Record excerpts:

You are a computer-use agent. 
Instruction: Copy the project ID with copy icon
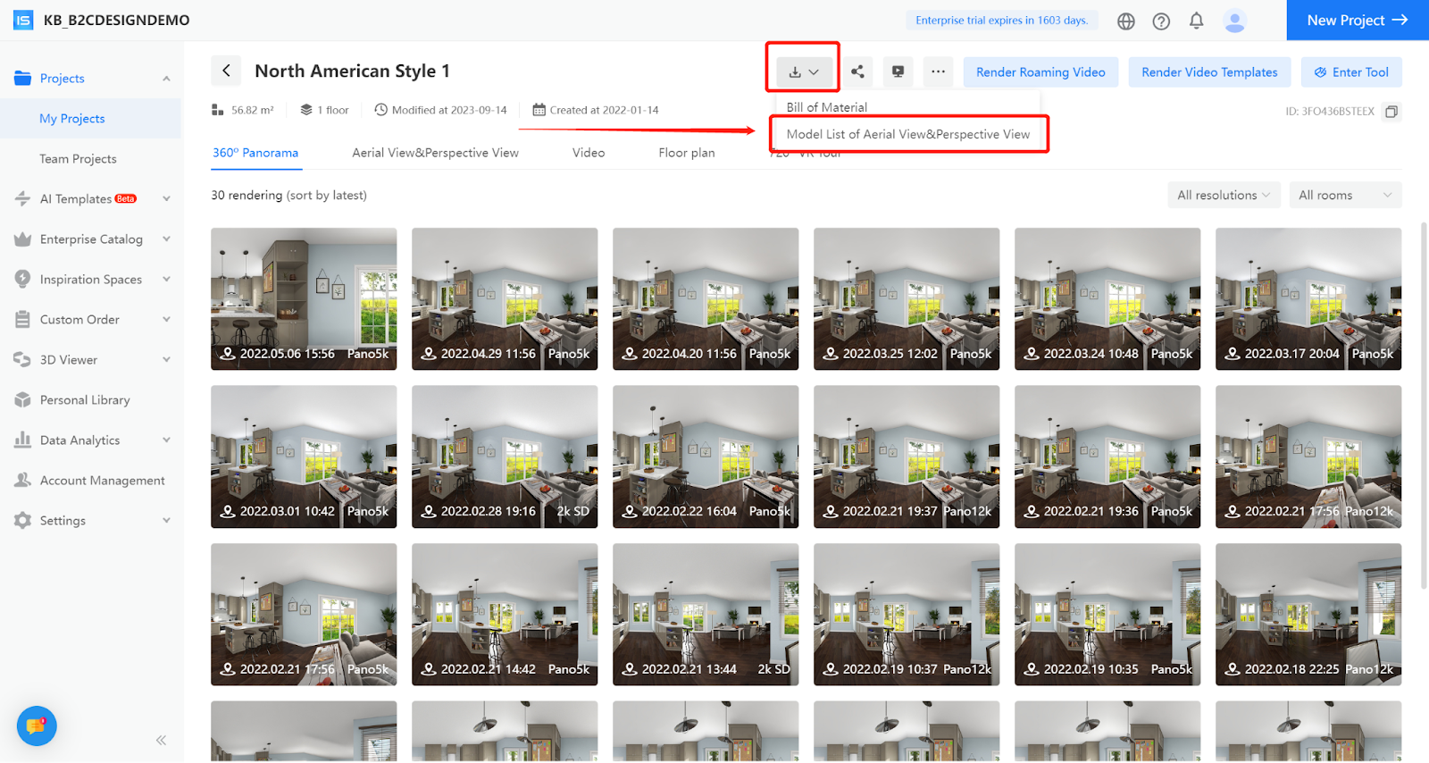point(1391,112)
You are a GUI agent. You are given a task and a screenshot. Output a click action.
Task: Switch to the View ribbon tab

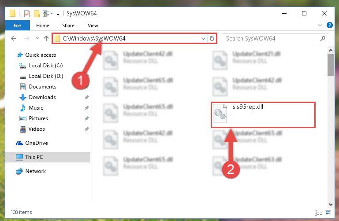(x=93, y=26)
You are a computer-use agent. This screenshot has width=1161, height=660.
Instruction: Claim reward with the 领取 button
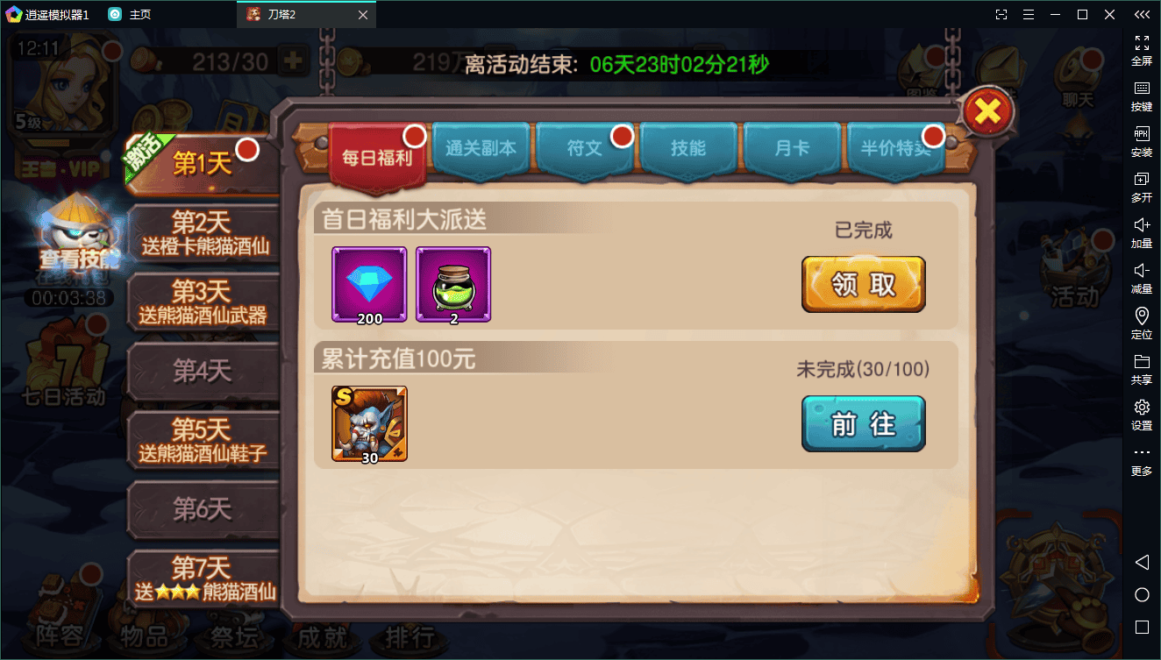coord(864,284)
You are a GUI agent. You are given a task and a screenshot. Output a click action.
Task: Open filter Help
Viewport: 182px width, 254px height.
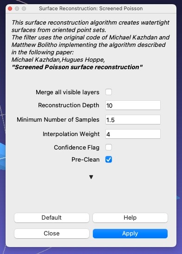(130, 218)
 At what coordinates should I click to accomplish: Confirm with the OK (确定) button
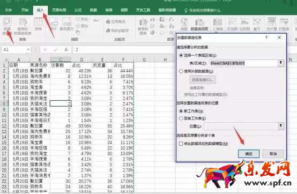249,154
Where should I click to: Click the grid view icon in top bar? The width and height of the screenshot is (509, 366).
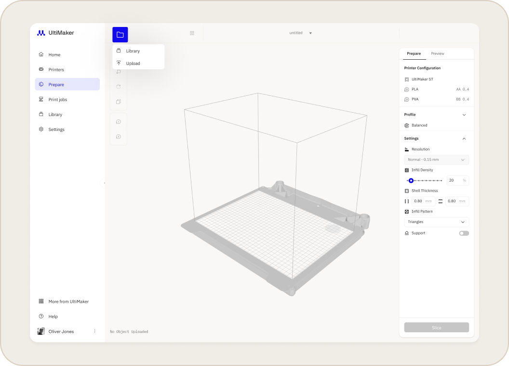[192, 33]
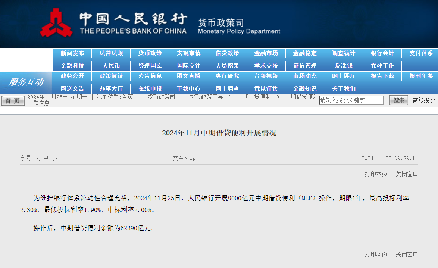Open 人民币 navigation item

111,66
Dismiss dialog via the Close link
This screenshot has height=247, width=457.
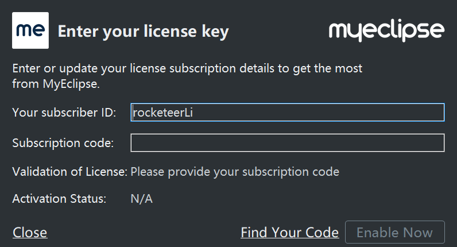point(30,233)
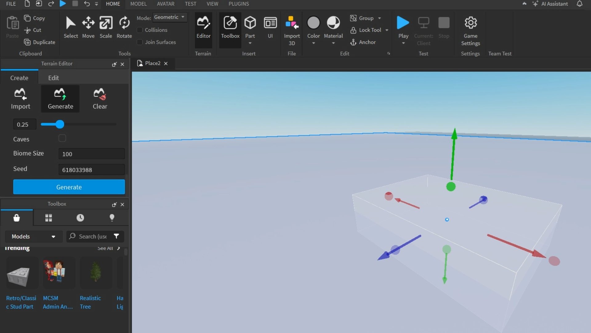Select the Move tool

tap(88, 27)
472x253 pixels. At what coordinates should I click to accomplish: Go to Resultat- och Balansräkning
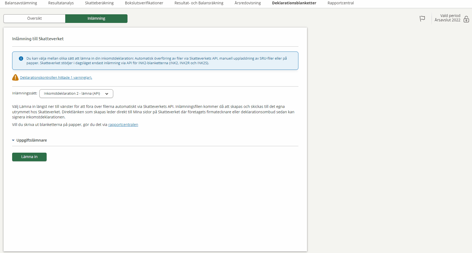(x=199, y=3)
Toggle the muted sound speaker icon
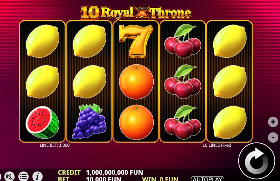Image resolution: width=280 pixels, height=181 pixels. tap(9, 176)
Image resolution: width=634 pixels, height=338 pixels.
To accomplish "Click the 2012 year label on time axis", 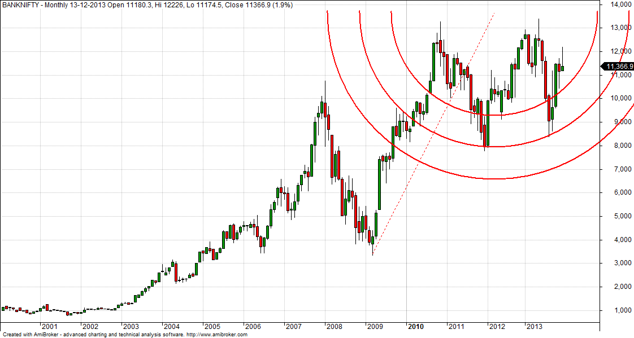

Short exercise: Put the lines above into a numbered list, skipping blank lines and leaving out the pictures.

Complete output:
1. You are a computer-use agent. 
2. Instruction: Copy the project ID with copy icon
3. point(1391,112)
4. You are a GUI agent. You are given a task and a screenshot. Output a click action.
5. Task: Switch to the View ribbon tab
6. (x=93, y=26)
7. You are a computer-use agent. This screenshot has width=1161, height=660.
8. Instruction: Claim reward with the 领取 button
9. coord(864,284)
10. You are a GUI agent. You are given a task and a screenshot. Output a click action.
11. Task: Open filter Help
12. Viewport: 182px width, 254px height.
13. (130, 218)
14.  At what coordinates should I click to accomplish: Confirm with the OK (确定) button
15. 249,154
16. Where should I click to: Click the grid view icon in top bar? The width and height of the screenshot is (509, 366).
17. [192, 33]
18. Open 人民币 navigation item
19. 111,66
20. Dismiss dialog via the Close link
21. This screenshot has height=247, width=457.
22. point(30,233)
23. Select the Move tool
24. tap(88, 27)
25. 472x253 pixels. At what coordinates should I click to accomplish: Go to Resultat- och Balansräkning
26. (x=199, y=3)
27. Toggle the muted sound speaker icon
28. Image resolution: width=280 pixels, height=181 pixels. tap(9, 176)
29. Image resolution: width=634 pixels, height=338 pixels.
30. To accomplish "Click the 2012 year label on time axis", 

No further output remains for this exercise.